A condition variable is a synchronization primitive that enables threads to wait until a particular condition occurs.

Concepts

Any number of condition variables can be defined (limited only by available RAM). Each condition variable is referenced by its memory address.

To wait for a condition to become true, a thread can make use of a condition variable.

A condition variable is basically a queue of threads that threads can put themselves on when some state of execution (i.e., some condition) is not as desired (by waiting on the condition). The function k_condvar_wait() performs atomically the following steps;

  1. Releases the last acquired mutex.

  2. Puts the current thread in the condition variable queue.

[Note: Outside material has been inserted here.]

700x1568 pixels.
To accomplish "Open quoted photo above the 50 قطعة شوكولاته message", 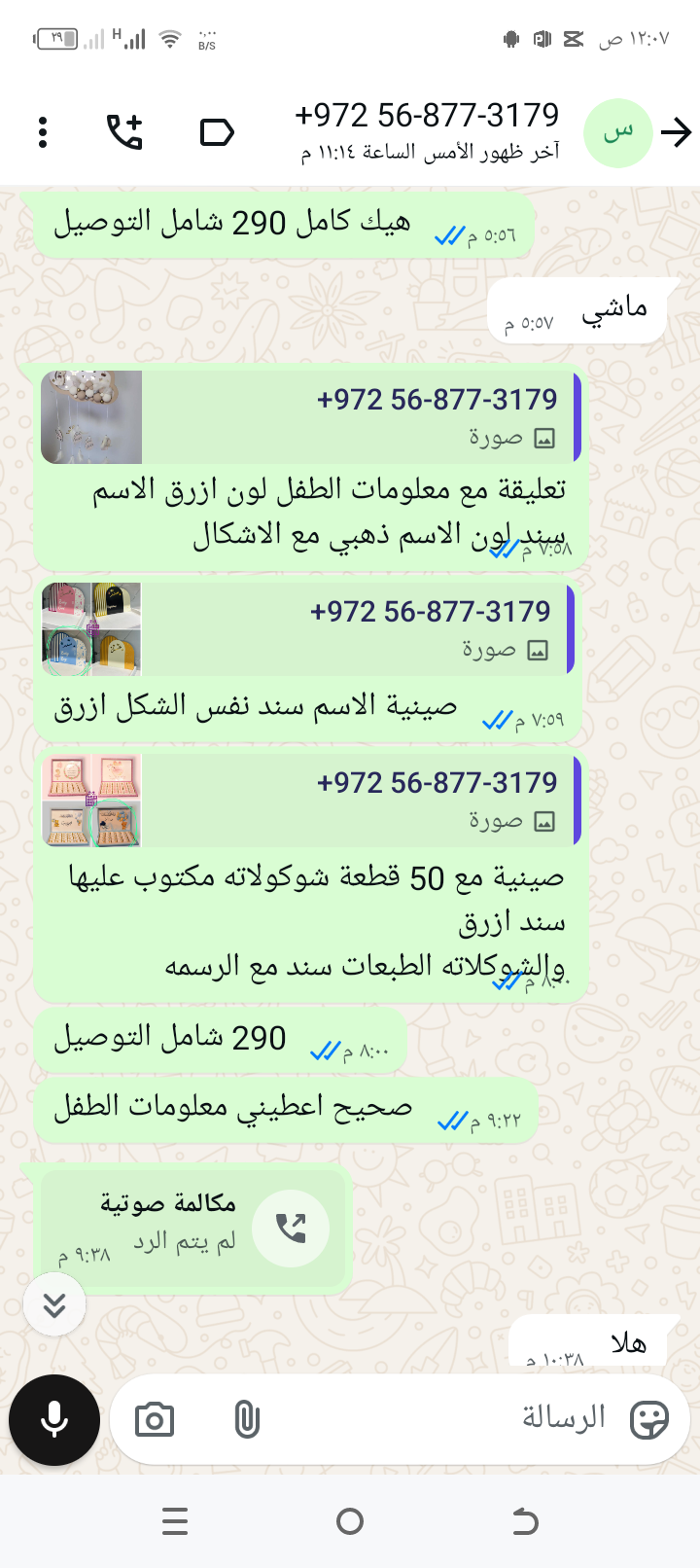I will [309, 801].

Some other thread, when it changes said state, can then wake one (or more) of those waiting threads and thus allow them to continue by signaling on the condition using k_condvar_signal() or k_condvar_broadcast() then it:

  1. Re-acquires the mutex previously released.

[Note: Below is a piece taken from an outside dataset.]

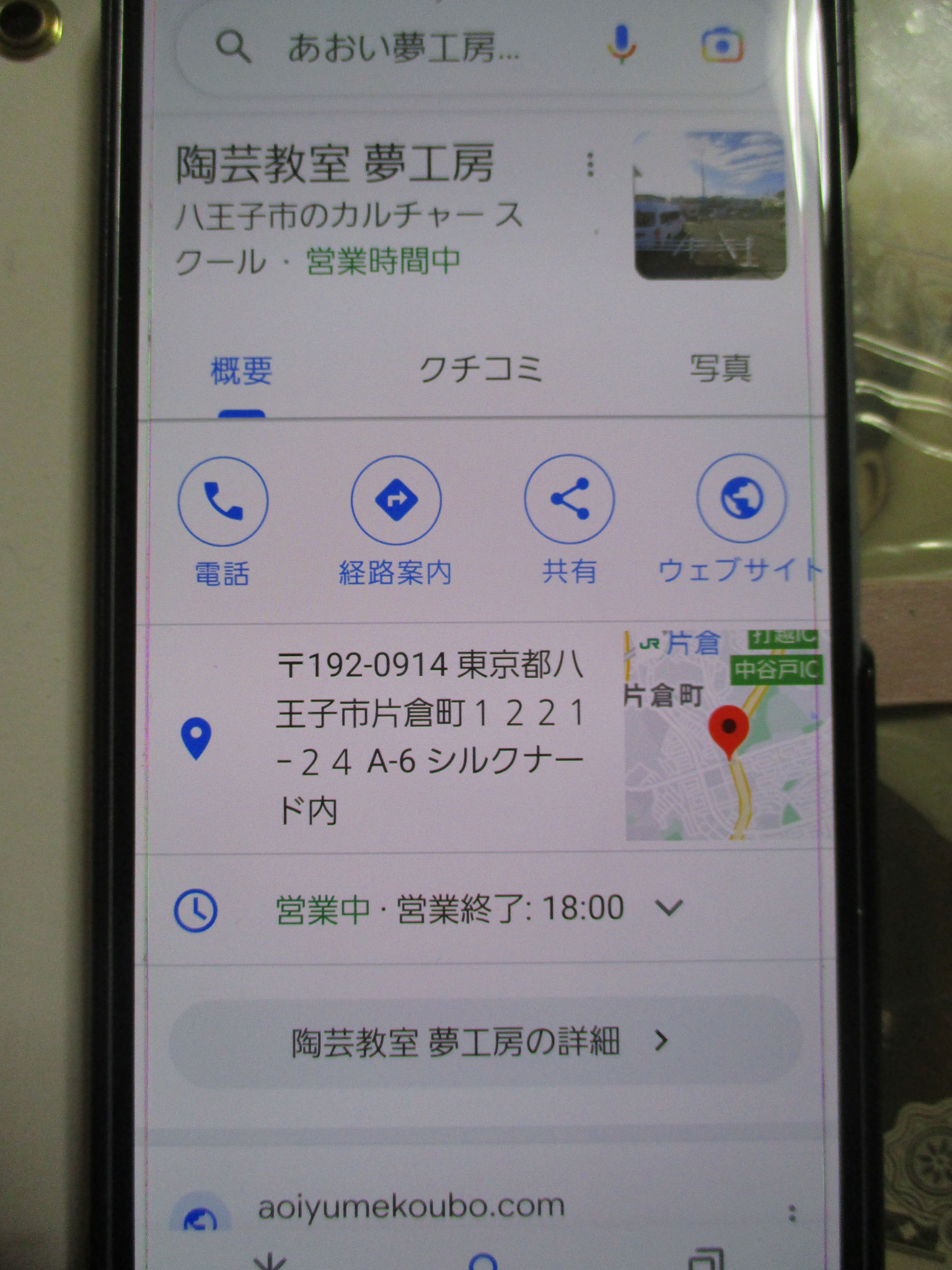Switch to the 写真 tab
952x1270 pixels.
[720, 369]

  2. Returns from k_condvar_wait().

A condition variable must be initialized before it can be used.

Implementation

Defining a Condition Variable

A condition variable is defined using a variable of type k_condvar. It must then be initialized by calling k_condvar_init().

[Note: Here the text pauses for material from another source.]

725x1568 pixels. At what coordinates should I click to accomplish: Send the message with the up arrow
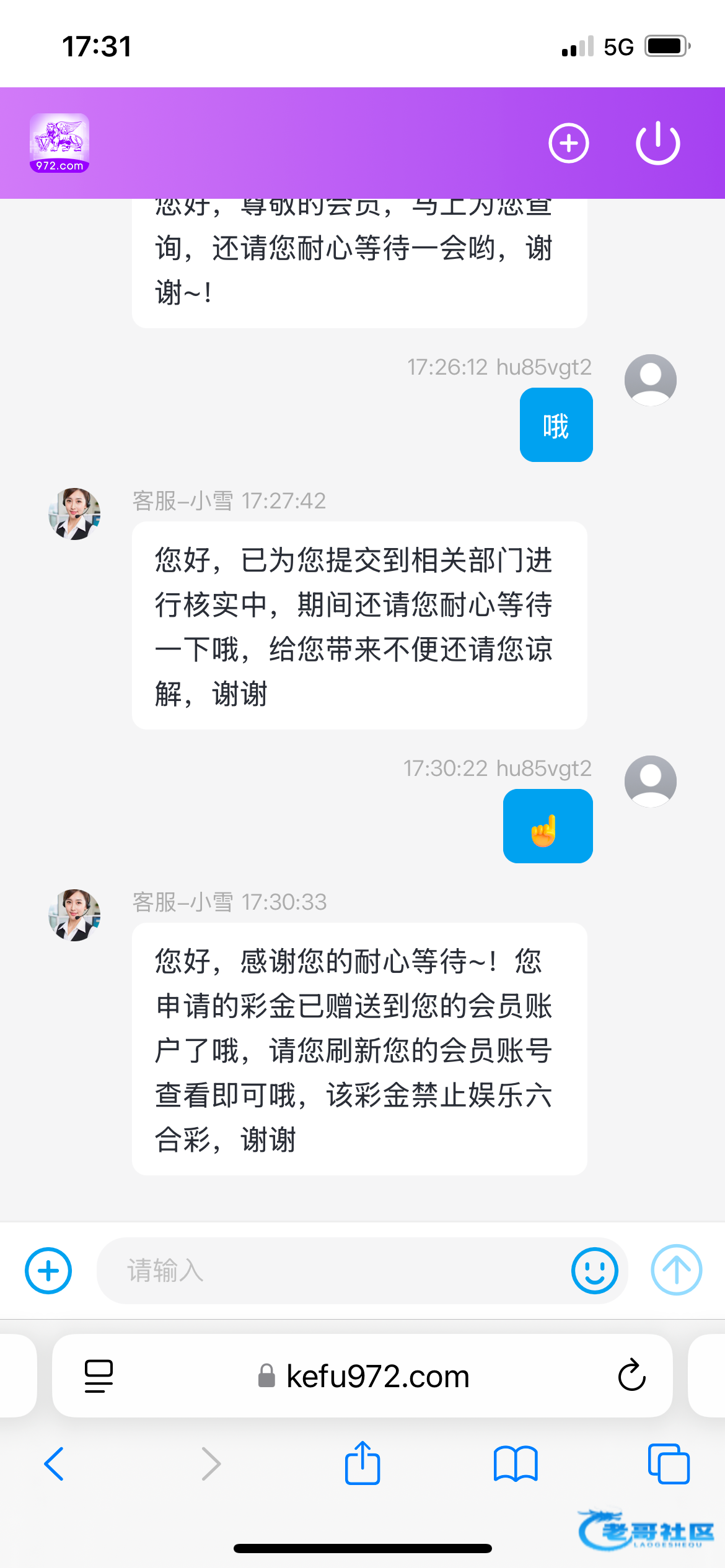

The following code defines a condition variable:

struct k_condvar my_condvar;

k_condvar_init(&my_condvar);

Alternatively, a condition variable can be defined and initialized at compile time by calling K_CONDVAR_DEFINE.

The following code has the same effect as the code segment above.

K_CONDVAR_DEFINE(my_condvar);

Waiting on a Condition Variable

A thread can wait on a condition by calling k_condvar_wait().

The following code waits on the condition variable.

K_MUTEX_DEFINE(mutex);
K_CONDVAR_DEFINE(condvar)

void main(void)
{
    k_mutex_lock(&mutex, K_FOREVER);

    /* block this thread until another thread signals cond. While
     * blocked, the mutex is released, then re-acquired before this
     * thread is woken up and the call returns.
     */
    k_condvar_wait(&condvar, &mutex, K_FOREVER);
    ...
    k_mutex_unlock(&mutex);
}

Signaling a Condition Variable

A condition variable is signaled on by calling k_condvar_signal() for one thread or by calling k_condvar_broadcast() for multiple threads.

The following code builds on the example above.

void worker_thread(void)
{
    k_mutex_lock(&mutex, K_FOREVER);

    /*
     * Do some work and fulfill the condition
     */
    ...
    ...
    k_condvar_signal(&condvar);
    k_mutex_unlock(&mutex);
}

Suggested Uses

Use condition variables with a mutex to signal changing states (conditions) from one thread to another thread. Condition variables are not the condition itself and they are not events. The condition is contained in the surrounding programming logic.

Mutexes alone are not designed for use as a notification/synchronization mechanism. They are meant to provide mutually exclusive access to a shared resource only.

Configuration Options

Related configuration options:

  • None.

API Reference

group condvar_apis

Defines

K_CONDVAR_DEFINE(name)

Statically define and initialize a condition variable.

The condition variable can be accessed outside the module where it is defined using:

extern struct k_condvar <name>; 

Parameters
  • name – Name of the condition variable.

Functions

int k_condvar_init(struct k_condvar *condvar)

Initialize a condition variable.

Parameters
  • condvar – pointer to a k_condvar structure

Return values

0 – Condition variable created successfully

int k_condvar_signal(struct k_condvar *condvar)

Signals one thread that is pending on the condition variable.

Parameters
  • condvar – pointer to a k_condvar structure

Return values

0 – On success

int k_condvar_broadcast(struct k_condvar *condvar)

Unblock all threads that are pending on the condition variable.

Parameters
  • condvar – pointer to a k_condvar structure

Returns

An integer with number of woken threads on success

int k_condvar_wait(struct k_condvar *condvar, struct k_mutex *mutex, k_timeout_t timeout)

Waits on the condition variable releasing the mutex lock.

Atomically releases the currently owned mutex, blocks the current thread waiting on the condition variable specified by condvar, and finally acquires the mutex again.

The waiting thread unblocks only after another thread calls k_condvar_signal, or k_condvar_broadcast with the same condition variable.

Parameters
  • condvar – pointer to a k_condvar structure

  • mutex – Address of the mutex.

  • timeout – Waiting period for the condition variable or one of the special values K_NO_WAIT and K_FOREVER.

Return values
  • 0 – On success

  • -EAGAIN – Waiting period timed out.